During the post-war period the spot ended up in East Germany and the hotel building was operated until the mid-1970s as a Handelsorganisation pub. Later it was converted and used as a works holiday home for the VEB Elektroaaparatewerke Berlin-Treptow, a German electrical machinery combine. The holiday home also had a public restaurant . When the building was converted, the romantic woodland path to the pub, which ran along the northern side of the Holtemme and past the waterfall, was blocked. Today the footpath runs along the southern bank of the river.

The Steinerne Renne Hotel (Gasthaus Steinerne Renne) is No. 28 in the system of checkpoints in the Harzer Wandernadel.

== Hydroelectricity ==
Near Steinerne Renne station there is a hydropower plant, opened in 1899, which was used to power the gravel and granite works operating in those days. In 1943 it went into the possession of the town of Wernigerode, which used it to supply power to the district of Hasserode. From 1945 it was run by the VEB Energiekombinat Magdeburg, later the VEB Instandsetzungsbetrieb für Batterien und Flurfördergeräte. After its privatization as WERBAT GmbH, the hydroelectric plant was sold in 1995 to a private owner. In 2002 it was sold back to the town, who operate it today as a technical monument.

The water taken from a weir below the inn along a 1.7-kilometre enclosed channel to the screen house, where suspended solids are filtered out. Behind that, it drops over a 160 metre long penstock to the hydroelectric power plant. The current is generated by two Pelton turbines.

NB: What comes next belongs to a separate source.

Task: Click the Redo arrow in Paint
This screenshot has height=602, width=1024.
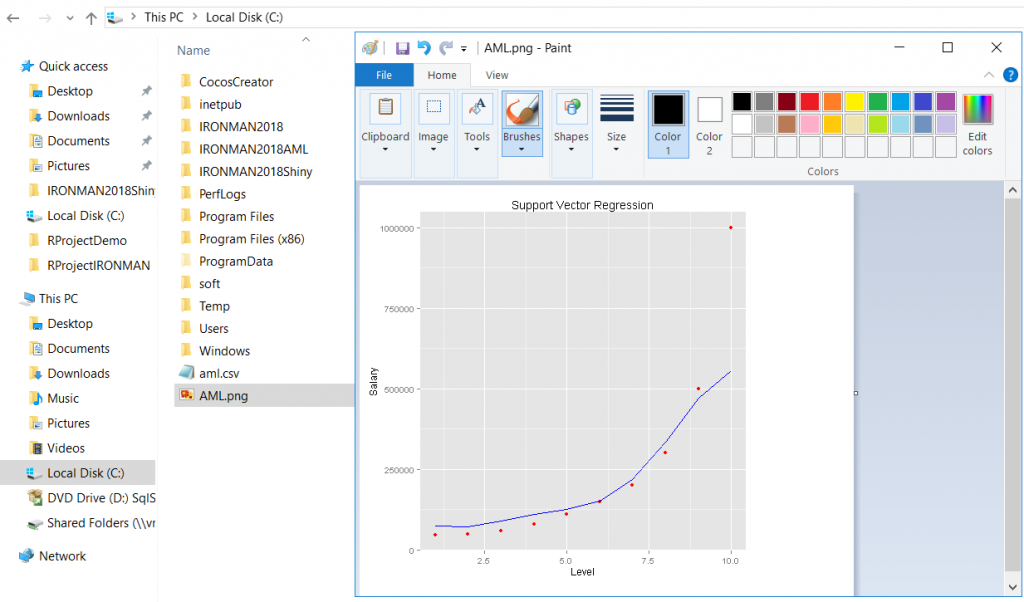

== Concentration subcamp ==
On the site of the former granite and gravel plant, which has been used since 1944 as the Steinerne Renne Brickworks and for the construction of parts for aircraft engines, a subcamp of the Mittelbau-Dora concentration camp was built. Initially French, Belgian and Italian forced labourers worked in the subcamp. Later 500 prisoners from the former subcamp on Veckenstedter Way in Wernigerode worked here. One day before the occupation of the camp by American troops on 10 April 1945 they were sent on a death march to Leitmeritz.